**** EXTRACTED DATA ****
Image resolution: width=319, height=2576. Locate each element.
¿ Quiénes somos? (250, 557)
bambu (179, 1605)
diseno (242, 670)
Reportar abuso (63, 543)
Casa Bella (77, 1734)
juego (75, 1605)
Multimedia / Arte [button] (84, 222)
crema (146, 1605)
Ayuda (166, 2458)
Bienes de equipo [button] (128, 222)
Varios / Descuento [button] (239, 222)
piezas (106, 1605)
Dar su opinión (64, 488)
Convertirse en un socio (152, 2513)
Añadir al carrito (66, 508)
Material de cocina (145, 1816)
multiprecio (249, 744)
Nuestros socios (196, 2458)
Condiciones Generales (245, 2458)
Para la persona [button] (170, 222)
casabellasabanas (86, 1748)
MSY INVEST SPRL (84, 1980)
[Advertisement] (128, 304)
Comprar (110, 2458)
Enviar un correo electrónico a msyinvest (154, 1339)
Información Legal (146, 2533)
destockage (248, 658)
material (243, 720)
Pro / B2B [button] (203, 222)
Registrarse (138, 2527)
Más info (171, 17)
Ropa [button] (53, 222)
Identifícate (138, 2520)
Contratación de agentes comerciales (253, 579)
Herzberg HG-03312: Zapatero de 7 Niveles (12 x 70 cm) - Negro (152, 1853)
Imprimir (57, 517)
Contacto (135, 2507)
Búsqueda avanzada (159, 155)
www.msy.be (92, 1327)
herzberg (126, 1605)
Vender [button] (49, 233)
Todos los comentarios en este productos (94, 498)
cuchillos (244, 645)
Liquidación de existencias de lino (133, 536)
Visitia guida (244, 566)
****
◆ **GOAL**:
Reproduce every line of the material above verbatim, without alteration.

◆ **EXERCISE OUTPUT**:
Image resolution: width=319, height=2576. Locate each element.
¿ Quiénes somos? (250, 557)
bambu (179, 1605)
diseno (242, 670)
Reportar abuso (63, 543)
Casa Bella (77, 1734)
juego (75, 1605)
Multimedia / Arte [button] (84, 222)
crema (146, 1605)
Ayuda (166, 2458)
Bienes de equipo [button] (128, 222)
Varios / Descuento [button] (239, 222)
piezas (106, 1605)
Dar su opinión (64, 488)
Convertirse en un socio (152, 2513)
Añadir al carrito (66, 508)
Material de cocina (145, 1816)
multiprecio (249, 744)
Nuestros socios (196, 2458)
Condiciones Generales (245, 2458)
Para la persona [button] (170, 222)
casabellasabanas (86, 1748)
MSY INVEST SPRL (84, 1980)
[Advertisement] (128, 304)
Comprar (110, 2458)
Enviar un correo electrónico a msyinvest (154, 1339)
Información Legal (146, 2533)
destockage (248, 658)
material (243, 720)
Pro / B2B [button] (203, 222)
Registrarse (138, 2527)
Más info (171, 17)
Ropa [button] (53, 222)
Identifícate (138, 2520)
Contratación de agentes comerciales (253, 579)
Herzberg HG-03312: Zapatero de 7 Niveles (12 x 70 cm) - Negro (152, 1853)
Imprimir (57, 517)
Contacto (135, 2507)
Búsqueda avanzada (159, 155)
www.msy.be (92, 1327)
herzberg (126, 1605)
Vender [button] (49, 233)
Todos los comentarios en este productos (94, 498)
cuchillos (244, 645)
Liquidación de existencias de lino (133, 536)
Visitia guida (244, 566)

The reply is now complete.